Governo, pensioni: cos’è e cosa prevede la legge Fornero

La riforma Fornero, inserita nella manovra ‘Salva Italia’ del governo Monti, ha compiuto il passaggio definitivo dal sistema retributivo a quello contributivo, già introdotto in maniera parziale dalla Riforma Dini. Nel primo sistema, più conveniente per il lavoratore (e più costoso per il sistema), si calcola la pensione in percentuale dell’ultima retribuzione. Con il sistema contributivo, invece, tanto maggiori sono stati i contributi versati durante la carriera di lavoro tanto più alti sono gli assegni pensionistici.

Con la riforma Fornero, restano fermi i due criteri di pensionamento dell’anzianità anagrafica e degli anni di contributi versati. Con il primo criterio si ottiene la pensione a 67 anni. Requisito fondamentale è quello dei 20 anni almeno di contributi versati. Per chi voglia andare prima in pensione gli anni di contributi minimi non sono più 40, ma 42 anni e 10 mesi di contributi per gli uomini e 41 anni e 10 mesi per le donne.

In linea generale, la riforma tende a privilegiare una uscita dal lavoro posticipata con degli incentivi graduali fino ai 70 anni. Per chi va in pensione prima sono previsti svantaggi sul pensionamento dai 62 anni in giù ed è in ogni caso vietato l’abbandono del lavoro se l’assegno previdenziale non è pari almeno a 1,5 volte l’assegno sociale dell’Inps (circa 468 euro quindi per pensioni di almeno 1404 euro circa).
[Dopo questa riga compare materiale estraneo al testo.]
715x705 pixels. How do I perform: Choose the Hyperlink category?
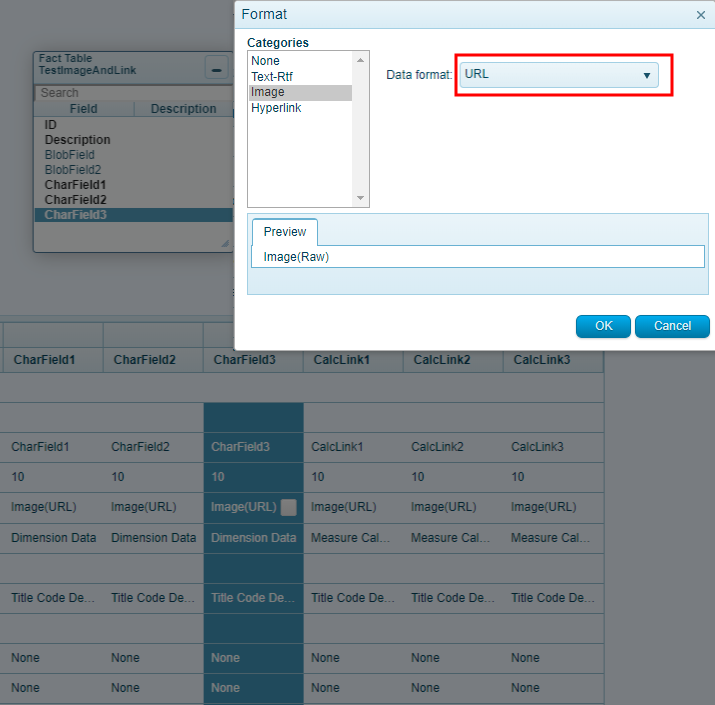[x=276, y=108]
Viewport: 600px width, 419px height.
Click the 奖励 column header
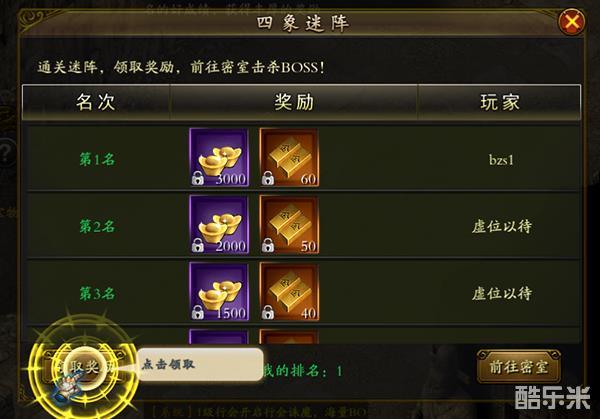pos(294,102)
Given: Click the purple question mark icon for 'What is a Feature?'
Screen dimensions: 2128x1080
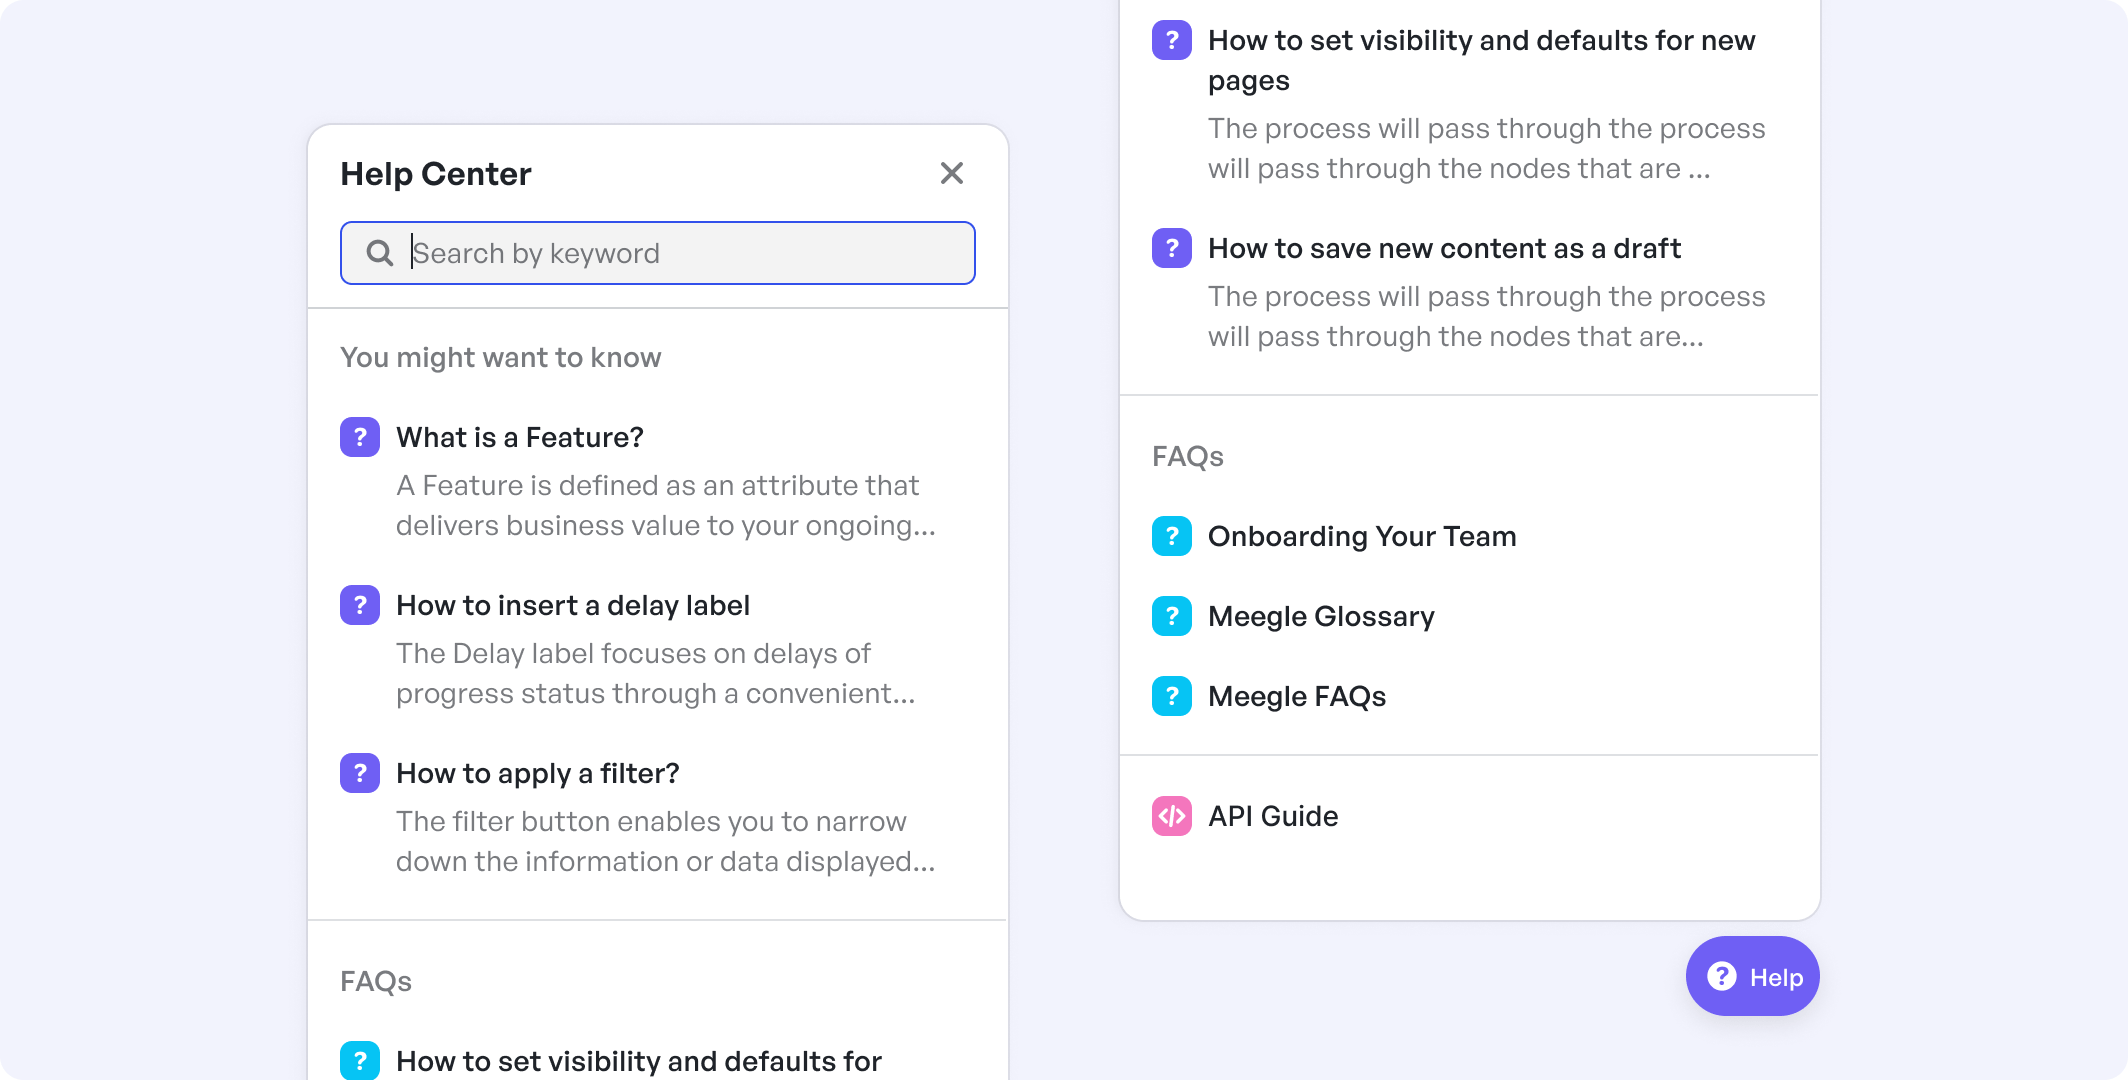Looking at the screenshot, I should point(361,437).
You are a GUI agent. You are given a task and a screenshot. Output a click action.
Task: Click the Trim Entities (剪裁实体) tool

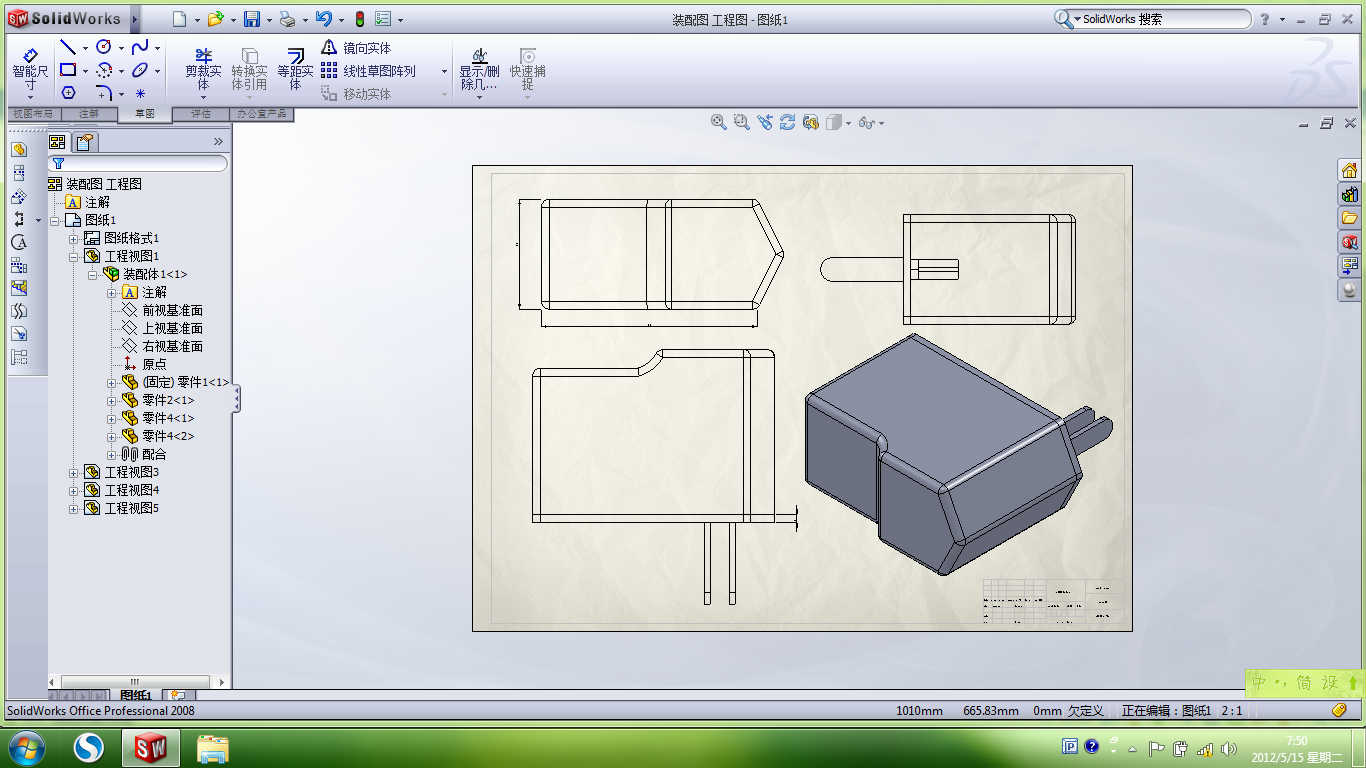(x=203, y=69)
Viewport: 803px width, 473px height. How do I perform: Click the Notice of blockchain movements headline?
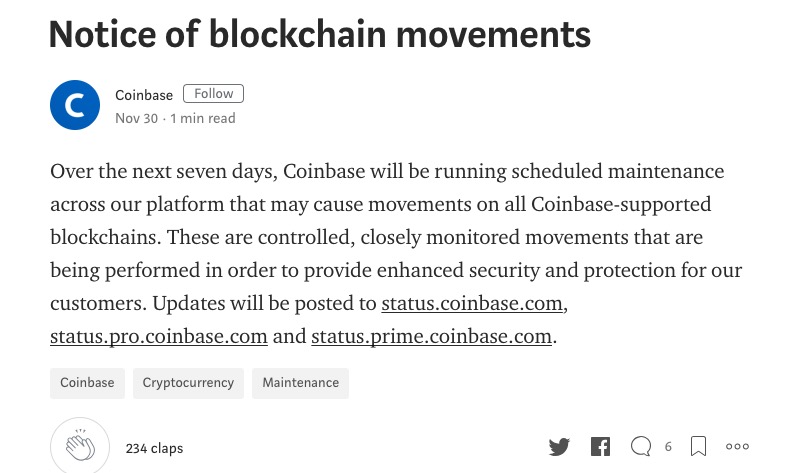320,35
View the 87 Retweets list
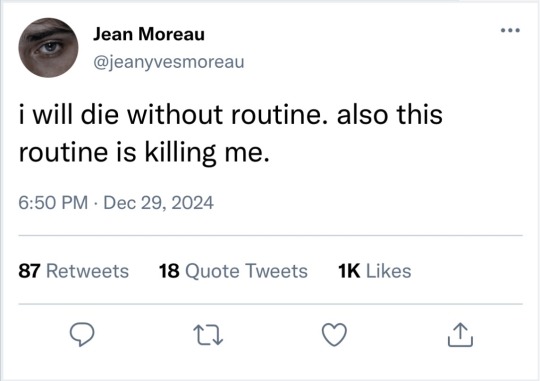Image resolution: width=540 pixels, height=381 pixels. pyautogui.click(x=74, y=271)
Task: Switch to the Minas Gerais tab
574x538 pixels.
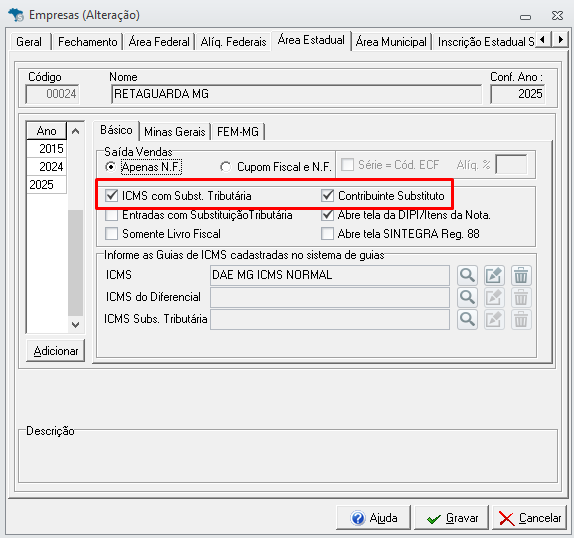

Sono state necessari nove interventi per tutelare i ‘cosiddetti’ esodati: norme di salvaguardia a tutela delle tipologie di lavoratori in situazione di necessità, nei confronti dei quali l’innalzamento dei requisiti pensionistici avrebbe comportato il venir meno sia della retribuzione che della pensione.

Successivamente, la Legge Fornero è stata superata da Quota 100. Veniva prevista la possibilità di andare in pensione in presenza di due requisiti: 62 anni di età anagrafica e almeno 38 anni di anzianità contributiva. Si è poi passati a Quota 102, che innalzava il requisito dell’età anagrafica per poter chiedere il pensionamento da 62 a 64 anni, lasciando immutata la necessità di avere 38 anni di contributi versati. Quota 102 scade a fine anno. E, senza interventi, si torna alla Legge Fornero.